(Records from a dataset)
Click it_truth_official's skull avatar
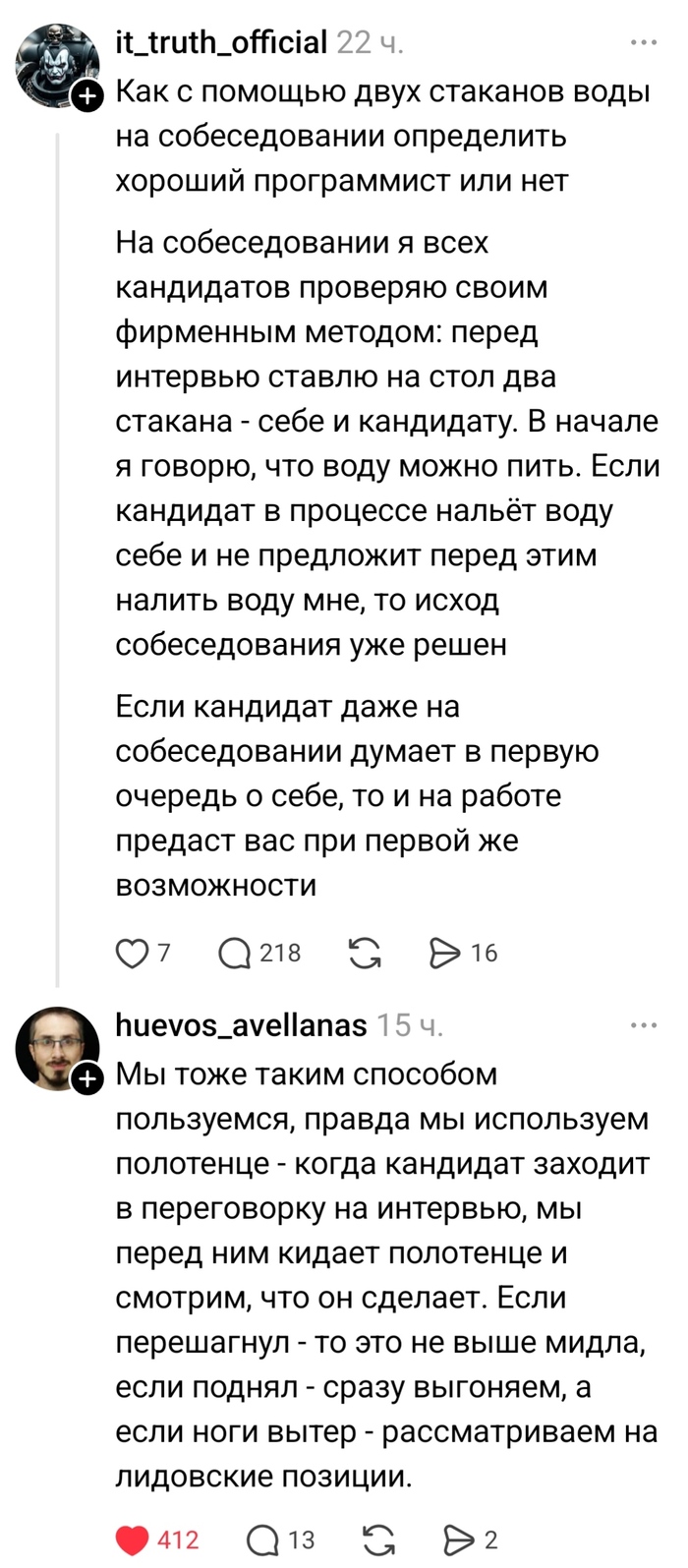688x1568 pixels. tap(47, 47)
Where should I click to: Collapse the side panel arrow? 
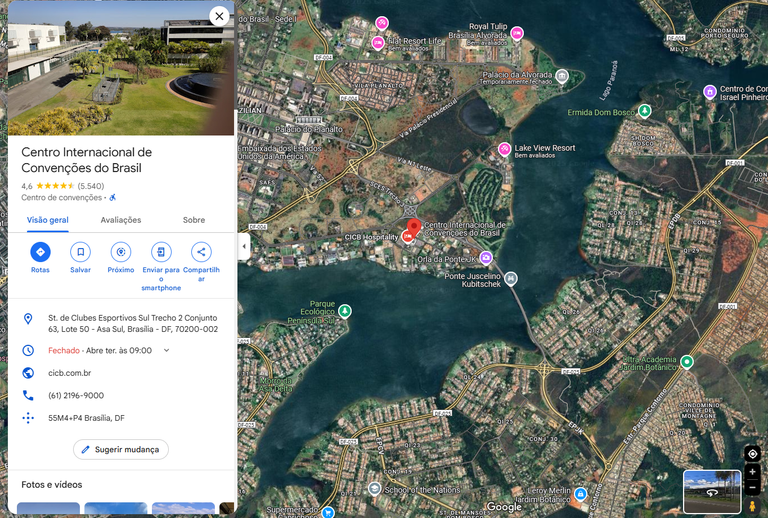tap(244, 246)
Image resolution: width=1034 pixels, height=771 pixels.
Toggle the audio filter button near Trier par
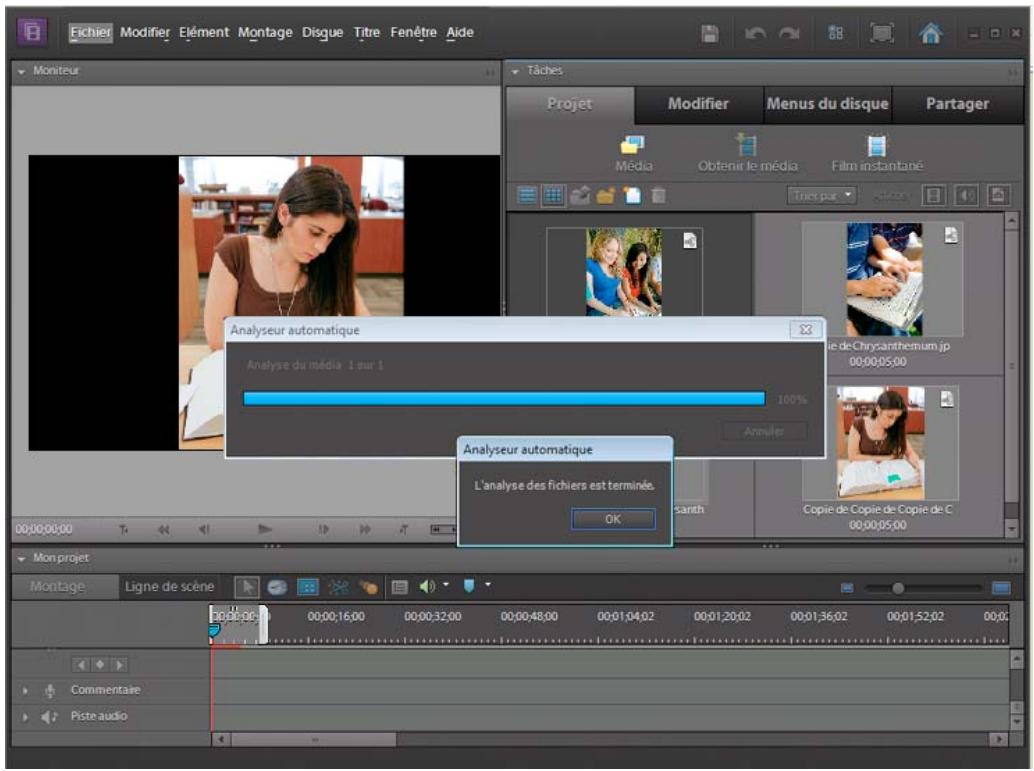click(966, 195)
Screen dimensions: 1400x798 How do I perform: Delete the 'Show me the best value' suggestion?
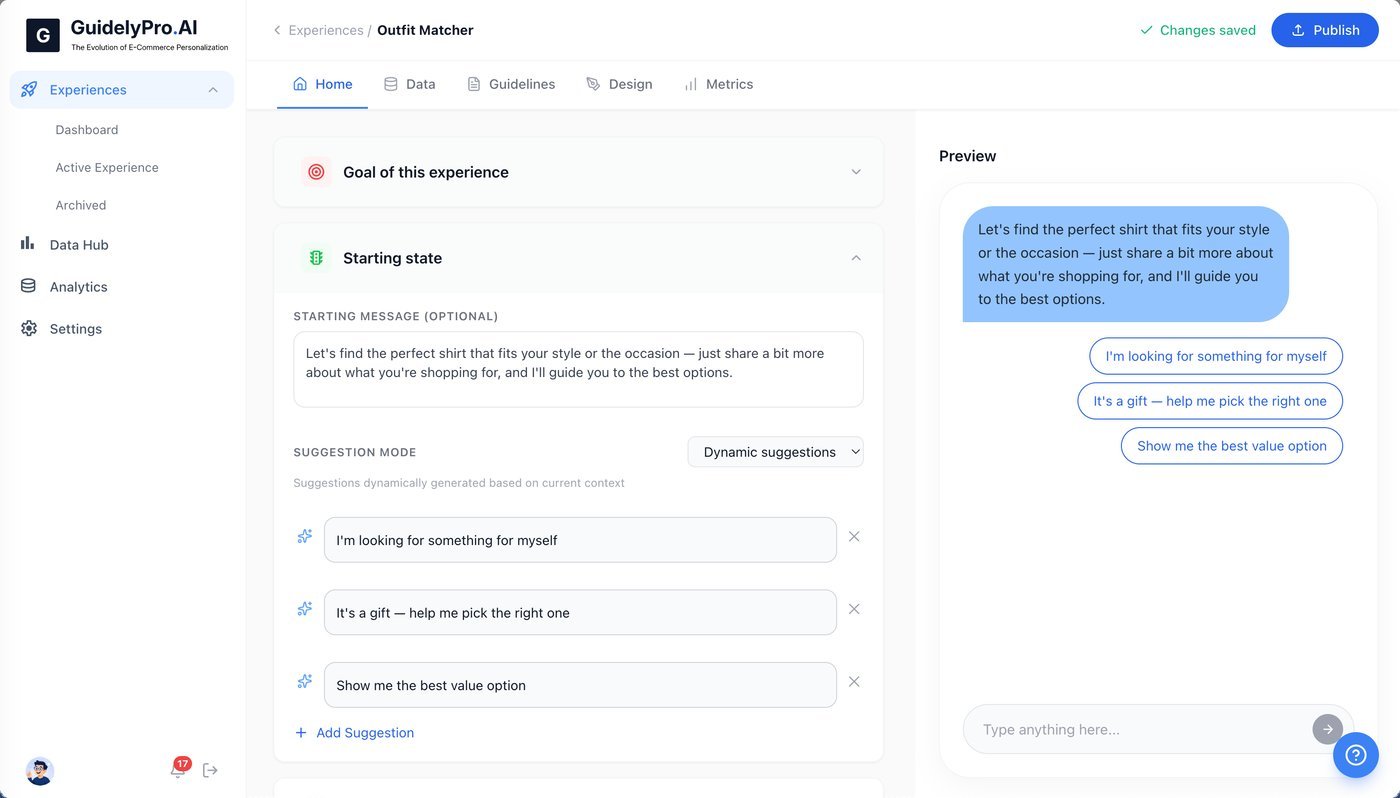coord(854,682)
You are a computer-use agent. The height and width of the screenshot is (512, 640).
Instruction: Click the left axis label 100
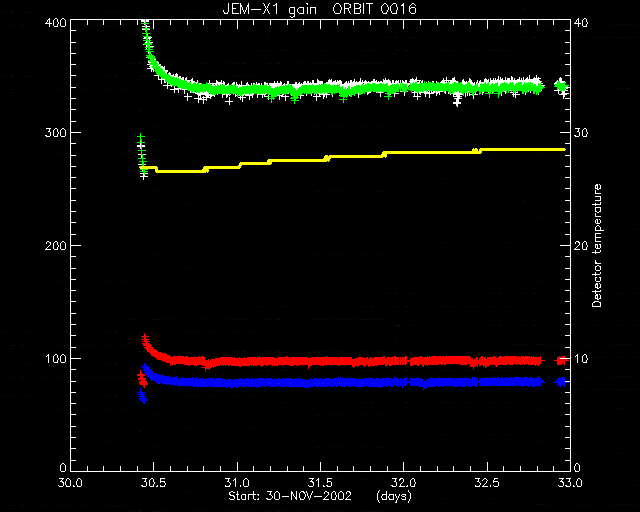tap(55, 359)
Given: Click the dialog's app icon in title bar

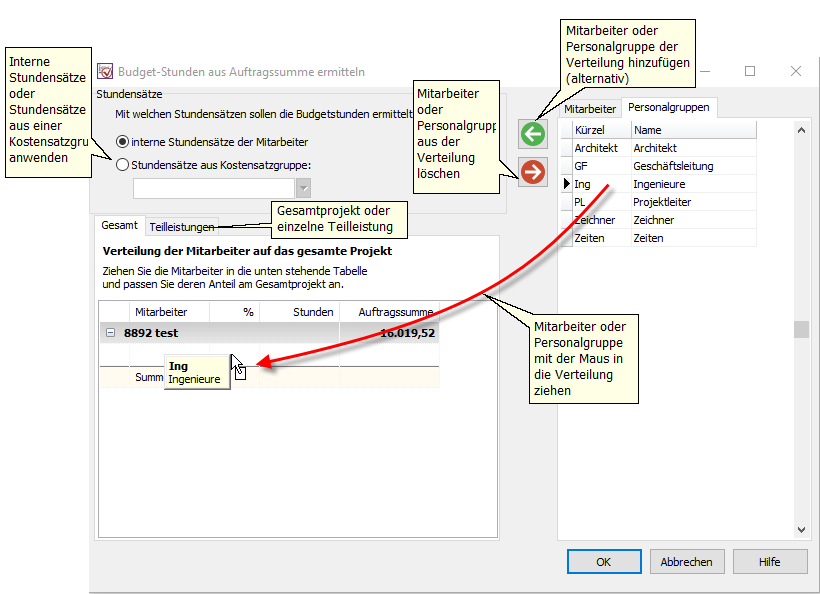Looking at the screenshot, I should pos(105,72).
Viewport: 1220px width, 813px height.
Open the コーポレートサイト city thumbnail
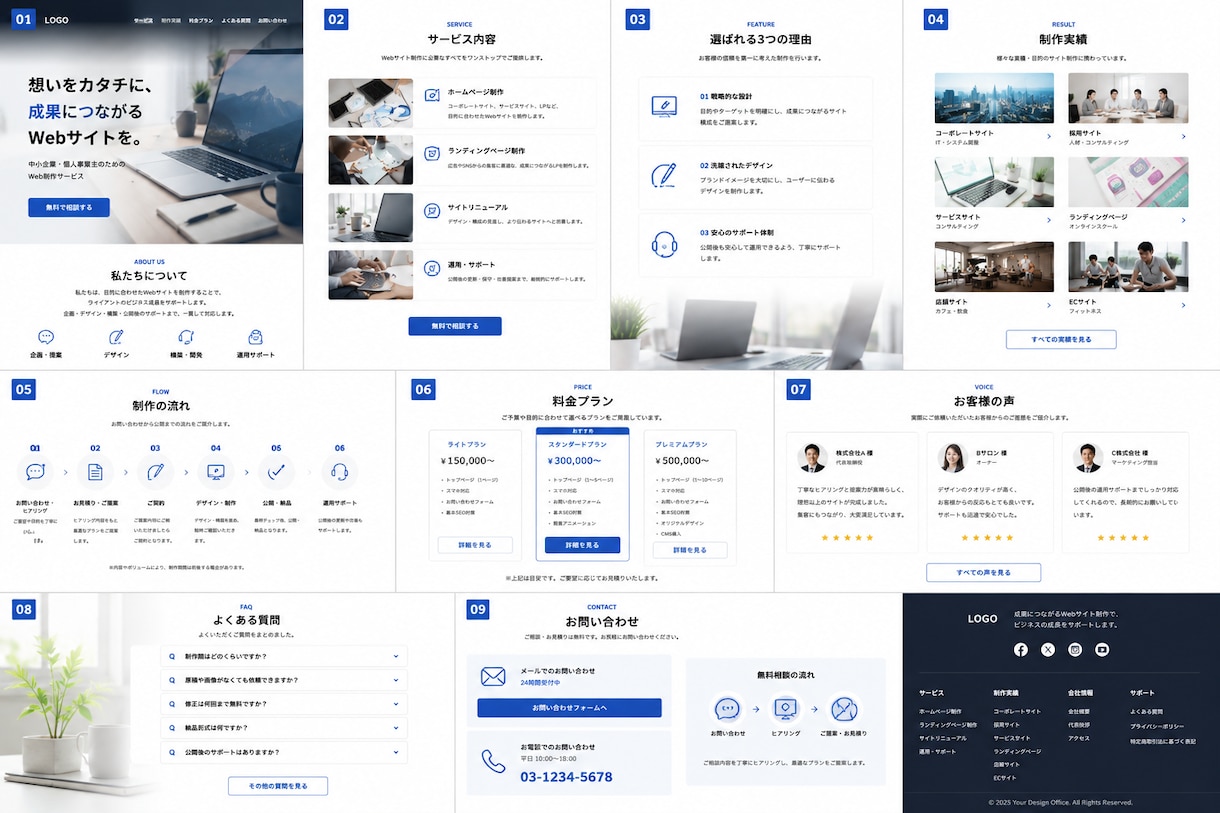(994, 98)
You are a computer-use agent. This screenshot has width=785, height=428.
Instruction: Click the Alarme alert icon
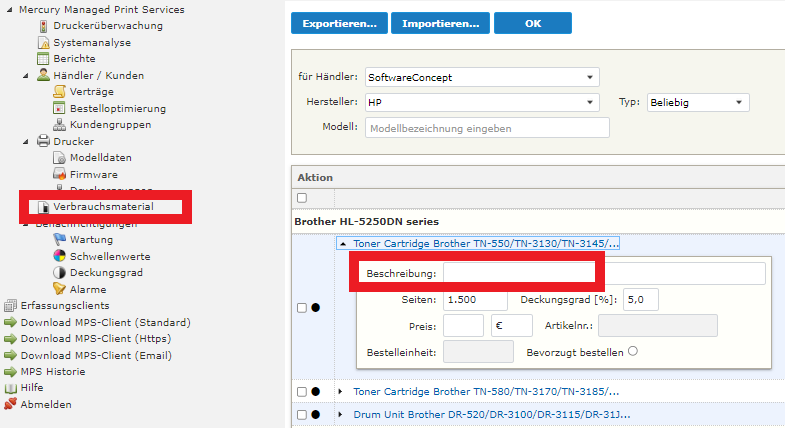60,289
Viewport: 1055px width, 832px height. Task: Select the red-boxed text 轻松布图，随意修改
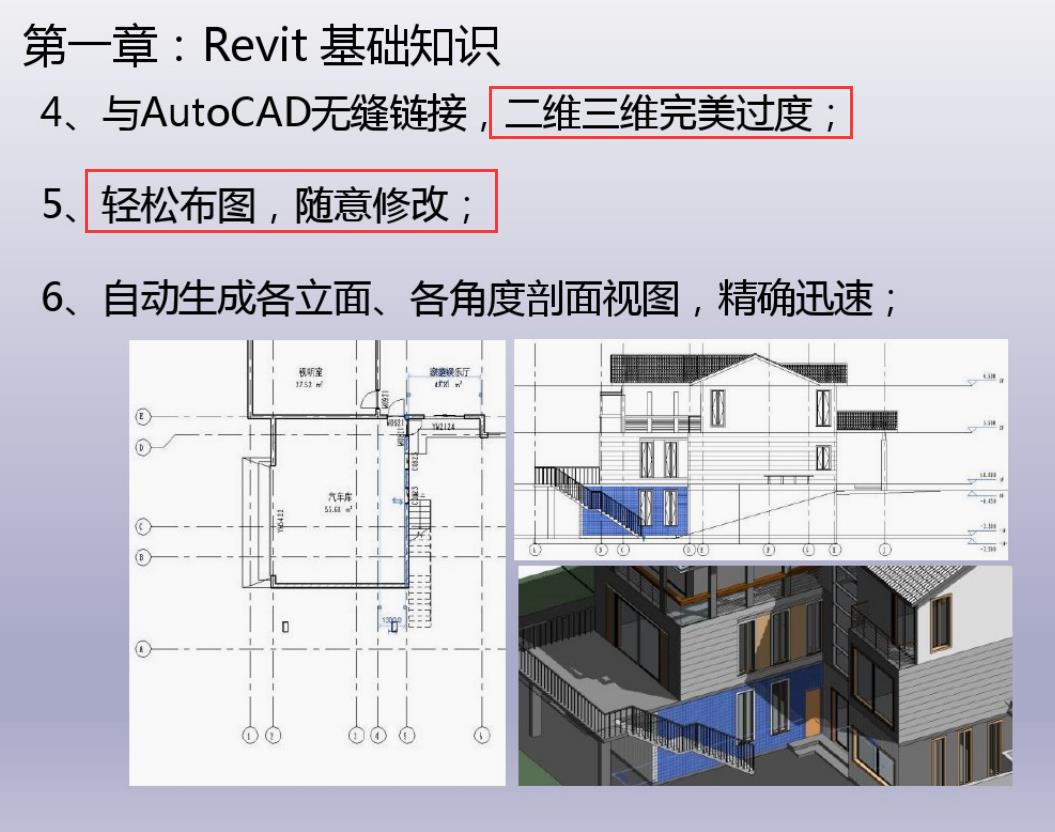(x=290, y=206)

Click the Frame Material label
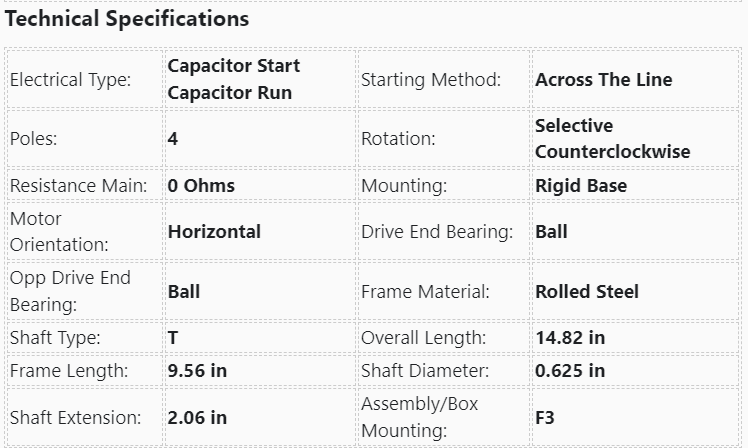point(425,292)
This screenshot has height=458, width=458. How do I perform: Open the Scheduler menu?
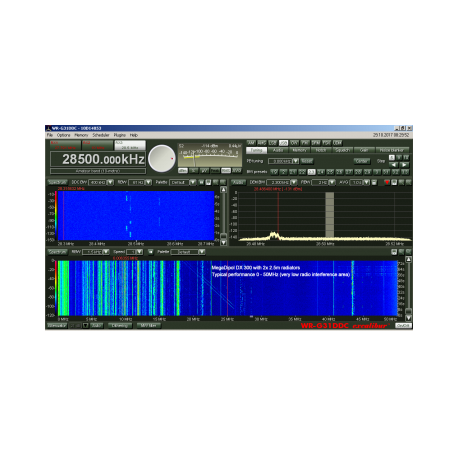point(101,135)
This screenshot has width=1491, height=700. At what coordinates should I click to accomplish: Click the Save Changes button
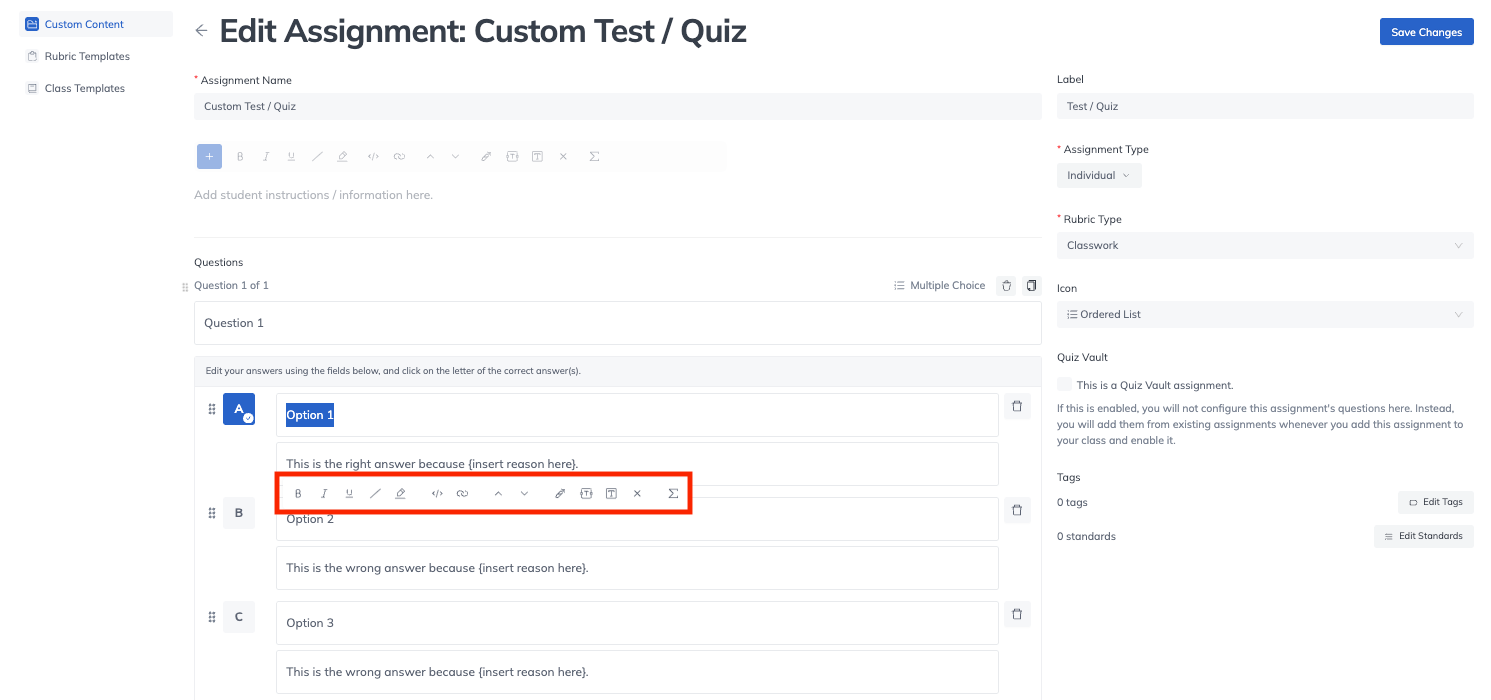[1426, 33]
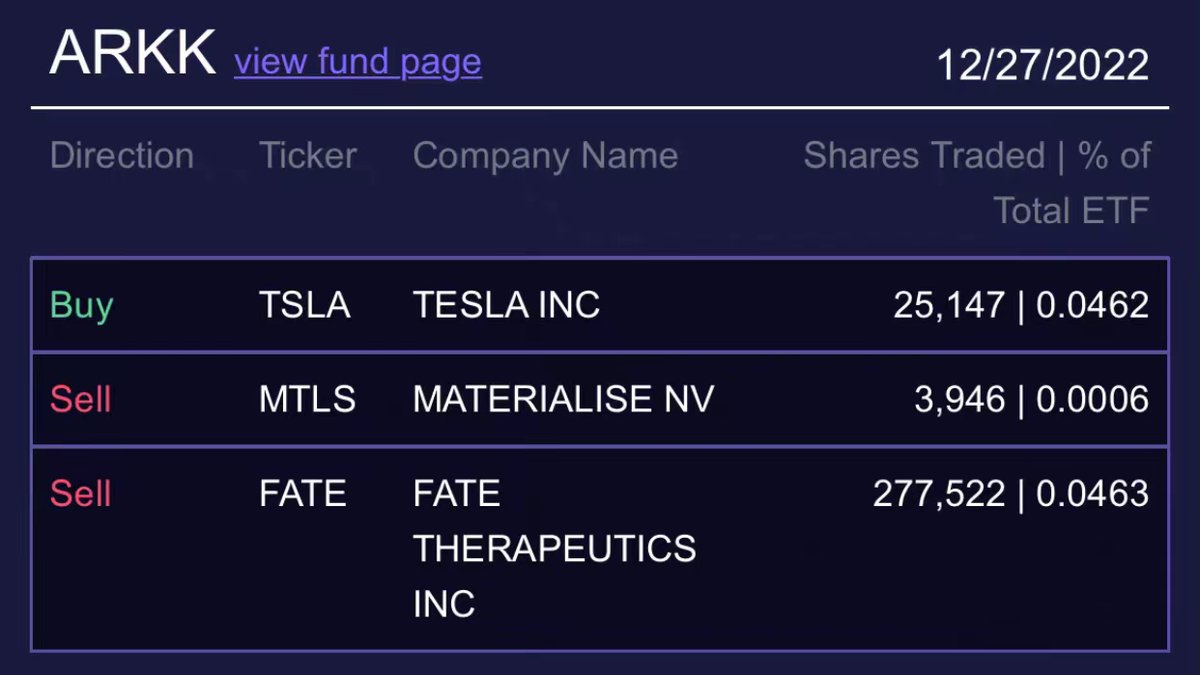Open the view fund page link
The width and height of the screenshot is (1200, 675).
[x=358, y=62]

TASK PROMPT: Give every record again without changing a word. Exclude the pictures.

ANSWER TO THE EXERCISE:
Click it_truth_official's skull avatar
688x1568 pixels. tap(47, 47)
Where should I click to: Collapse the side panel arrow? 
tap(244, 246)
Image resolution: width=1034 pixels, height=771 pixels.
Toggle the audio filter button near Trier par
click(966, 195)
Screen dimensions: 1400x798 How do I perform: Delete the 'Show me the best value' suggestion?
coord(854,682)
You are a computer-use agent. The height and width of the screenshot is (512, 640).
Instruction: Click the left axis label 100
tap(55, 359)
Given: Click the dialog's app icon in title bar

Looking at the screenshot, I should pos(105,72).
Viewport: 1220px width, 813px height.
Open the コーポレートサイト city thumbnail
(994, 98)
You are a computer-use agent. This screenshot has width=785, height=428.
Instruction: Click the Alarme alert icon
60,289
Viewport: 1055px width, 832px height. Task: Select the red-boxed text 轻松布图，随意修改
(x=290, y=206)

Click the Frame Material label
point(425,292)
This screenshot has height=458, width=458. How do I perform: Open the Scheduler menu?
point(101,135)
This screenshot has width=1491, height=700. At what coordinates should I click to accomplish: Click the Save Changes button
[1426, 33]
Open the view fund page link
The width and height of the screenshot is (1200, 675).
[x=358, y=62]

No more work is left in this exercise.